**Tasks to carry out**
A: In the GBTCL investigation text, whose review conclusions did the investigation incorporate for Fund A and B?
B: Please carry on the GBTCL investigation text from its final sentence.

**Source**
§ §

2.5 The investigation focused on GBTCL’s conduct as DSP to all Funds during the relevant period and the adequacy of corporate governance arrangements and financial crime controls. The investigation also incorporated the conclusions of the review conducted by the regulatory consultant in respect of Fund A and B.

3. SUMMARY OF FINDINGS

3.1 The Regulatory Framework requires, amongst other things, supervised persons to implement effective systems and controls, including policies and procedures, to prevent and detect financial crime. Supervised persons must also have the highest regard for the interests of their customers and act with due skill, care and diligence to fulfil the responsibilities that they have undertaken.

3.2 A DSP of a JPF plays a crucial role in ensuring the fund's compliance with regulatory requirements and maintaining its integrity. As set out in the JPF Guide, amongst other matters, a DSP is responsible for due diligence on the JPF and its promoter, ensuring that investors are professional or eligible, and that the JPF complies with AML/CFT/CPF requirements.

§ §

**Information supplied**
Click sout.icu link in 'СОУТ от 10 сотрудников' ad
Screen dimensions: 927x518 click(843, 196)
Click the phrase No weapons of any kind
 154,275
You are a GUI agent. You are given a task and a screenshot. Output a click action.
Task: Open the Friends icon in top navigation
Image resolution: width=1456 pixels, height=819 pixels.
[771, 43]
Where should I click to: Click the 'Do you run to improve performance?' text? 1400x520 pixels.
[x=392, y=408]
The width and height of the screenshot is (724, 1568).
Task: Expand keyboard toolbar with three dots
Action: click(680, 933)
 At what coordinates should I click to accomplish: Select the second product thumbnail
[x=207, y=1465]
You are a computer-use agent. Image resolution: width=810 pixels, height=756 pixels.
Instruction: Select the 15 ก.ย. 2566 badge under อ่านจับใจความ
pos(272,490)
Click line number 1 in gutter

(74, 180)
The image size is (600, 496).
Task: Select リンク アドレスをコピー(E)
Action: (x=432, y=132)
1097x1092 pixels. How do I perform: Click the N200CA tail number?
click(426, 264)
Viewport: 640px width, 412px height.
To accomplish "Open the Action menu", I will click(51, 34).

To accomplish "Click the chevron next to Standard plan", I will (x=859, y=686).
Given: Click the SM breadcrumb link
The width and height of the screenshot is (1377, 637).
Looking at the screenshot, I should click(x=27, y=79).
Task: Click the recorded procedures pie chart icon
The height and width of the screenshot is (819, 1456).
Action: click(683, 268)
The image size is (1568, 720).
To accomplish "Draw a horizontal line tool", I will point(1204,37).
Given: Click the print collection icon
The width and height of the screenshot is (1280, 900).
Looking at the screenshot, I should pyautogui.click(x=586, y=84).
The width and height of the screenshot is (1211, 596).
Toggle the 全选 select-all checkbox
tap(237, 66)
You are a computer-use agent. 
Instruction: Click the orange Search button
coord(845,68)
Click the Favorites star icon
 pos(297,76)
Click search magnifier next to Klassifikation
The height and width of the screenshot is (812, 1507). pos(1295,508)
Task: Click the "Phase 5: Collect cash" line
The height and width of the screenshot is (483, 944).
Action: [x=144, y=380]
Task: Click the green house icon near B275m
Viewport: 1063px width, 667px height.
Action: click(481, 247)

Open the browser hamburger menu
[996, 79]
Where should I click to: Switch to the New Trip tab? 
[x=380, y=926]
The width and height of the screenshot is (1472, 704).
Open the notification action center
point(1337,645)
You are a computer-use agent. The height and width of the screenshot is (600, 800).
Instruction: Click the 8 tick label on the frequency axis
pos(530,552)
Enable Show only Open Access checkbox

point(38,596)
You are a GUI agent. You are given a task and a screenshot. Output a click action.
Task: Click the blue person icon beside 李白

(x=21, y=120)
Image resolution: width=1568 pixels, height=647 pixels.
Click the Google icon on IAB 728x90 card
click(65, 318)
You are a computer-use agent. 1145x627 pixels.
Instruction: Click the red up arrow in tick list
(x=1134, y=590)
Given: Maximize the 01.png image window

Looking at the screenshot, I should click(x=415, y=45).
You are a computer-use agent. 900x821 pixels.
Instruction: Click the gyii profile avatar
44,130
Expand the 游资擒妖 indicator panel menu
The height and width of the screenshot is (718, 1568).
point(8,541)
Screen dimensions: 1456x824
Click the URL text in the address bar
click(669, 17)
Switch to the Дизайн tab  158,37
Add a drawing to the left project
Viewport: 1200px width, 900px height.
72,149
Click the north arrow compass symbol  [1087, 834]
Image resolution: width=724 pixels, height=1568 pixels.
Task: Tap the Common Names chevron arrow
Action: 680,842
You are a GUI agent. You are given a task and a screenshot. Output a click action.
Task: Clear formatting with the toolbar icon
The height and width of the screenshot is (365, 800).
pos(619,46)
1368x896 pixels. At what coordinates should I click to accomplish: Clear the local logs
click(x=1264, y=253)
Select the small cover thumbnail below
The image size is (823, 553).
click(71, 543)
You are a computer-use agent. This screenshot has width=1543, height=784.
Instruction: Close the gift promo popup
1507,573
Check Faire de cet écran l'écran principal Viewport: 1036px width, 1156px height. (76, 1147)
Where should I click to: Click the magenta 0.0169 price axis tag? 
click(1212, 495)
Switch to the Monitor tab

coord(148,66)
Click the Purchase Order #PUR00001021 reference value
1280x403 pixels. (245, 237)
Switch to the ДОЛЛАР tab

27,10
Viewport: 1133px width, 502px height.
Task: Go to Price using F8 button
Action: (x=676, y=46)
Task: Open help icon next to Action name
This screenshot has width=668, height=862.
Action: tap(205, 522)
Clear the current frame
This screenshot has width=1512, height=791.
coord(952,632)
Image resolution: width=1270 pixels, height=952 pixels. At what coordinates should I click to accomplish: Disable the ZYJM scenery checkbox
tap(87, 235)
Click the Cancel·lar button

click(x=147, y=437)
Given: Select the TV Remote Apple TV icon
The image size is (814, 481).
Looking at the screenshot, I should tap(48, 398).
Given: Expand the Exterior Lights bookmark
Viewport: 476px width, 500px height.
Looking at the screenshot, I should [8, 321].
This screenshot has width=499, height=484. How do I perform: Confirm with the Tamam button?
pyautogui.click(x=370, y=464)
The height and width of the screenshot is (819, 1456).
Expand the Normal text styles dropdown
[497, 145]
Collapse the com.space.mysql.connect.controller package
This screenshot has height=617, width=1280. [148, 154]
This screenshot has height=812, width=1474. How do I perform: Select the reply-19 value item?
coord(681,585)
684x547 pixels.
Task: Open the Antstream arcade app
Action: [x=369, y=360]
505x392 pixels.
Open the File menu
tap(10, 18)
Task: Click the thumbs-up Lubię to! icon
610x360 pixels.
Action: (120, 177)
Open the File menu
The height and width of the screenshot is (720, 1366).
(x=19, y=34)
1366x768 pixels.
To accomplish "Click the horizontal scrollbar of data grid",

§ §

**Responses to the tasks**
A: Those of the regulatory consultant.

B:
3.3 Throughout the relevant period, GBTCL failed to effectively discharge its duties as DSP to the Funds. It failed to apply adequate risk management systems, including appropriate policies and procedures, to mitigate financial crime risks and the risk of financial loss to investors, leading to significant and material contraventions of the Regulatory Framework.

3.4 GBTCL had no prior experience in administering JPFs and the fintech/digital asset sector. Notwithstanding the increased financial crime risks presented by the Funds and its lack of experience, GBTCL commenced providing services to the Funds without bespoke JPF policies and procedures in place. Instead, GBTCL utilised its trust company business policies and procedures until bespoke policies and procedures were implemented.

3.5 GBTCL later implemented JPF tailored policies and procedures, however, the procedures were materially inadequate as they did not:

3.5.1 Explain what a JPF was, nor the laws governing the formation of a JPF;

3.5.2 Cover the requirements set out in the JPF Guide;

3.5.3 Explain what constituted a professional or eligible investor;

3.5.4 Set out that retail investors were not permitted to invest in a JPF and investors must have a disposable income of over £1 million;

3.5.5 Stipulate the maximum number of investors permitted to invest in the JPF; and

3.5.6 Set out the roles and responsibilities of GBTCL as DSP.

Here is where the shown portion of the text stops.